Operazione dei carabinieri contro i Maranza alla stazione ferroviaria di Lavinio: sequestri, denunce e arresti a Nettuno

I militari dell’Arma hanno concentrato i controlli sulla stazione ferroviaria di Lavinio più volte teatro di scontri

Operazione dei carabinieri di Anzio contro i Maranza della stazione ferroviaria di Lavinio più volte al centro dell’attenzione delle cronache per aggressioni e pestaggi notturni che hanno suscitato allarme e preoccupazione da parte dei residenti della zona ma che, all’arrivo delle forze dell’ordine sparivano nel buio lasciando, talvolta, a terra inquietanti tracce di sangue tuttavia inutili ai fini delle indagini.

I militari dell’Arma hanno concentrato i controlli sulla stazione ferroviaria di Lavinio più volte teatro di scontri

Questa volta i militari dell’Arma della Compagnia di Anzio, nell’ambito di un servizio straordinario di prevenzione e contrasto ai reati nel territorio della località balneare hanno fermato nei pressi della stazione ferroviaria e delle aree a essa limitrofe tre persone.

Si tratta di un 46enne e di un 25enne oltre che di un minore di Nettuno. Tutti sono stati denunciati per porto abusivo di oggetti atti a offendere tra i quali un tirapugni in acciaio, un coltello a serramanico e un altro con sistema di apertura cosiddetto a farfalla.

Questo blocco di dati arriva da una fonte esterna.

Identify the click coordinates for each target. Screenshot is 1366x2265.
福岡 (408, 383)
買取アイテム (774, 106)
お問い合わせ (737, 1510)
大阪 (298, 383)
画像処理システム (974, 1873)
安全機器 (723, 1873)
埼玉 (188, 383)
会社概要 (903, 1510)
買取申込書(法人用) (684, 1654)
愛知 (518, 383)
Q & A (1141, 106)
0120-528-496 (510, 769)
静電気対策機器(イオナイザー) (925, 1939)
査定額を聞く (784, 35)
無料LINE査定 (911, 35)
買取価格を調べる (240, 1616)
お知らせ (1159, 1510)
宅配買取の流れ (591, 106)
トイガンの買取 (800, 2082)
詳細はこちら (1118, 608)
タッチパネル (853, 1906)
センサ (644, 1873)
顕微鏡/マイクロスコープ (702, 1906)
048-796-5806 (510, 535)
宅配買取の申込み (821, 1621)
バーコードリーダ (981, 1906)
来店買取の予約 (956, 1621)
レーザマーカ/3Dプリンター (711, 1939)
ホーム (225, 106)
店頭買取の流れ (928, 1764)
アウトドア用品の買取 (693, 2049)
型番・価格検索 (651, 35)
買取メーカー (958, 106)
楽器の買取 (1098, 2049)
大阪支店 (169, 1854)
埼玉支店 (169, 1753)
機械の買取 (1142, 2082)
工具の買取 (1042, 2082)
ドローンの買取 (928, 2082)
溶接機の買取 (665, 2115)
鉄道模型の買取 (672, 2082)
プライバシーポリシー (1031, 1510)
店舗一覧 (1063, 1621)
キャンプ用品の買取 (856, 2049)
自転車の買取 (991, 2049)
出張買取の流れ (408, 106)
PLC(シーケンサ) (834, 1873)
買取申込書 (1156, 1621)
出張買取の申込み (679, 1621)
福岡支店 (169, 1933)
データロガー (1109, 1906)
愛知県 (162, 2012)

Due degli interessati sono stati segnalati alla Prefettura come assuntori di sostanze stupefacenti dopo essere stati trovati in possesso di modiche quantità di crack per uso personale.

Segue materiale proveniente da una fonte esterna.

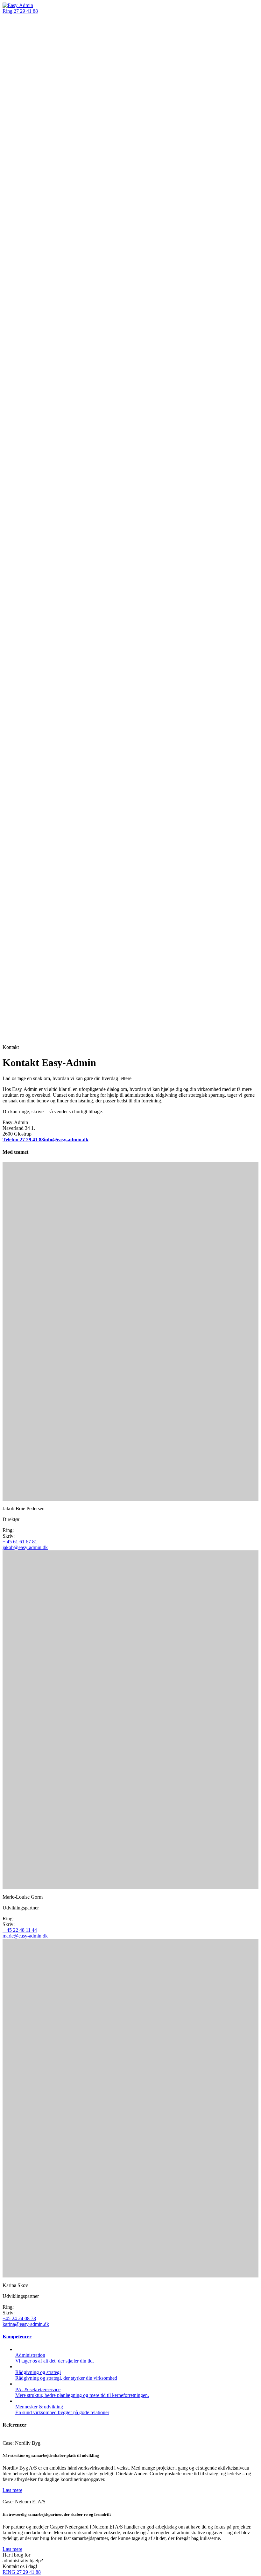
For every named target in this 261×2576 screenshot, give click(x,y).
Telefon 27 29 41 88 (23, 1139)
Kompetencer (17, 2336)
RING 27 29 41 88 (22, 2572)
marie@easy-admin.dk (25, 1935)
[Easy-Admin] (18, 5)
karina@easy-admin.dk (26, 2324)
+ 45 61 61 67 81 (20, 1541)
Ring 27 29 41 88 (20, 11)
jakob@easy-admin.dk (25, 1547)
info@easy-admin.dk (66, 1139)
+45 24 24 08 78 (19, 2318)
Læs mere (12, 2490)
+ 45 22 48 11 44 (20, 1930)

Nella stessa zona i colleghi del Nucleo Operativo Radiomobile (NOR) hanno portato a termine due arresti significativi oltre ad aver contestato diverse multe per infrazioni commesse in violazione delle norme previste dal Codice della Strada.

Il primo intervento si è concluso con l’arresto di una donna di 46 anni residente a Nettuno. La signora è stata trovata in possesso di un quantitativo ingente di sostanze stupefacenti: ben 40 grammi di crack e 30 grammi di cocaina, già pronti e suddivisi in dosi per lo spaccio. La droga è stata immediatamente sequestrata dai militari. Dopo le formalità di rito, la 46enne è stata posta agli arresti domiciliari, in attesa del giudizio con rito direttissimo.

Poco dopo, ad Anzio, i carabinieri hanno eseguito un secondo arresto. Un uomo di 75 anni, già sottoposto al regime degli arresti domiciliari per precedenti reati contro la persona, è stato fermato mentre si trovava fuori dalla propria abitazione senza alcuna autorizzazione. Per lui è scattato l’arresto immediato per evasione, e l’immediato trasferimento nello stesso domicilio in attesa del rito direttissimo.

L’attività di controllo ha riguardato anche la prevenzione di comportamenti trasgressivi sul versante della sicurezza stradale. L’operazione che ha coinvolto oltre 90 conducenti e una cinquantina di mezzi di trasporto privati ha consentito di rilevare oltre 10 sanzioni per un importo complessivo vicino ai 7.900 euro e al sequestro di due veicoli privi della copertura assicurativa obbligatoria.

E’ opportuno ricordare che qualsiasi persona denunciata, fermata, arrestata, indagata o rinviata a giudizio in ogni stato e grado del procedimento penale deve essere considerata innocente sino alla pronuncia di una sentenza di condanna definitiva nei suoi confronti.